Identitas Buku:
Judul Buku : Tiada Jalan Bertabur Bunga (Memoar Pulau Buru Dalam Sketsa)
Penulis : Gregorius Soeharsojo Goenito
Halaman : 248 Hlm
Genre : Sejarah atau Memoriam
Penerbit : INSISTPress
Tahun terbit : Cetakan kedua, 2017
ISBN : 978-602-0854-11-4
Prolog:
Gregorius Soeharsojo Goenito atau yang disapa Greg adalah seorag seniman kelahiran Surabaya, Jawa Timur. Ia belajar kesenian di Perguruan Taman Siswa, Madiun. Greg berlatih melukis, bermusik, bermain drama dan teater bersama Lembaga Kebudayaan Rakyat (Lekra) pada paruh pertama 1960 an.

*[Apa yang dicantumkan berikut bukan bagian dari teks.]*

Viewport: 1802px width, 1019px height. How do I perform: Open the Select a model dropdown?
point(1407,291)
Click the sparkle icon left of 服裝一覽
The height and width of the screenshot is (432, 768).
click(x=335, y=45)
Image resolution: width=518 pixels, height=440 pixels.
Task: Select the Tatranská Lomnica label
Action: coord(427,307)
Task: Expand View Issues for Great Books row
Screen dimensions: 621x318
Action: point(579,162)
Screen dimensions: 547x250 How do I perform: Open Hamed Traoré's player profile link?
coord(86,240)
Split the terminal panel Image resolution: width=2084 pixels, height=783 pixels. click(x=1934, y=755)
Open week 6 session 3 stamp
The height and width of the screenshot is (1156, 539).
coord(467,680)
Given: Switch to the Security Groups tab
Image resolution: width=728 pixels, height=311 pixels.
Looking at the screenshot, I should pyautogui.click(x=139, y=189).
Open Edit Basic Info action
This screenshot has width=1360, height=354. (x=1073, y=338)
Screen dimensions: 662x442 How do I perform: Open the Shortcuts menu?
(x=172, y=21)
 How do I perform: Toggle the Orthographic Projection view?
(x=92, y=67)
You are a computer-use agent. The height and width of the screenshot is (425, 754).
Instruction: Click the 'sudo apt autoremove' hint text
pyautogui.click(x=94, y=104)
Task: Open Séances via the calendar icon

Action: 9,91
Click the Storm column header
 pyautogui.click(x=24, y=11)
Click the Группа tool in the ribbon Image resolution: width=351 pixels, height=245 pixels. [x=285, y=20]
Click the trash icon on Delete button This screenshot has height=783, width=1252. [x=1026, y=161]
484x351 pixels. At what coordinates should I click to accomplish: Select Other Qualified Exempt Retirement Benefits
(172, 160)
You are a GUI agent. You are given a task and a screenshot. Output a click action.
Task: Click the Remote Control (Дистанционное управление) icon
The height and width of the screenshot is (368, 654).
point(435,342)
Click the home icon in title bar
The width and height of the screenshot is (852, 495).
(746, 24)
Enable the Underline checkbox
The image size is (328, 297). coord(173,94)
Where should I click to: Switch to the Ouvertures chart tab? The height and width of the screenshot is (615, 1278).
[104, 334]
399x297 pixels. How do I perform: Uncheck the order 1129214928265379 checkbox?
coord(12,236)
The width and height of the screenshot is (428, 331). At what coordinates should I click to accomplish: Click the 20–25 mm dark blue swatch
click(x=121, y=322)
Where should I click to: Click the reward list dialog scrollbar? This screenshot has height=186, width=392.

Lekra adalah organisasi kebudayaan sayap kiri di Indonesia dan mendorong seniman dan penulis untuk mengikuti doktrin realisme sosialis. Akibat adanya keterkaitan Greg dengan organisasi ini mengantarkannya dari penjara ke penjara hingga akhirnya ia diasingkan di Pulau Buru di rezim Orde Baru.
Sepuluh tahun ia menjalani pengasingan sebagai tahanan politik (tapol) di Buru (1969-1979). Di bawah komando Badan Pelaksanaan Resetlement dan Rehabilitasi Pulau Buru (Bapperu), Greg bersama para tapol lain harus menghadapi siksaan, mengalami kerja paksa, juga memendam rasa rindu kepada keluarga. Tetapi, Gref mencoba sabar dan percaya bahwa manusia punya ketegaran masing-masing untuk tetap bertahan.
Kekurangan:
Pada buku ini, kurang mendeskripsikan tentang pihak yang memerintah mereka. Tulisan lebih di dominasi keseharian Greg beserta tahpol lainnya.
Kelebihan :
Ditengah situasi sulit, Greg mengekspresikan memori ini dari sudut pandang yang berbeda. Perenungannya sebagai tapol dalam tulisan sketsa ini tidak dengan kemarahan tetapi mengantarkan pembaca untuk tertawa. Seperti yang ia katakan dalam buku ini “Aku tak ingin mengenang Pulau Buru sebagai kenangan pahit, nyatanya setiap jalan menuju cita-cita tak selalu indah”.
Buku ini selain berkisah melalui tulisan, ia menunjukkan keahlian lainnya yaitu menambahkan sketsa dan puisi sebagai penjelas dari tulisannya. Selain itu, buku ini melengkapi catatan yang telah ditorehkan oleh Pramoedya Ananta Toer tentang apa yang terjadi di Pulau Buru. Pram yang juga saat itu berada di Pulau Buru bersama Greg, menjadi pemanis buku ini dan membuat pembaca lebih tahu tentang tokoh Sastrawan Indonesia itu.
Pembaca mendapatkan ilham setelah membaca buku ini, bahwa apakah kita mau menundukkan kepala dan mengakui ada yang salah dari masa lalu kita kemudian merefleksikannya. Buku ini pula menyampaikan pesan yang tersirat bagi pembaca yaitu mendorong bangkitnya keberanian bawah sadar untuk memahami penindasan dan penderitaan.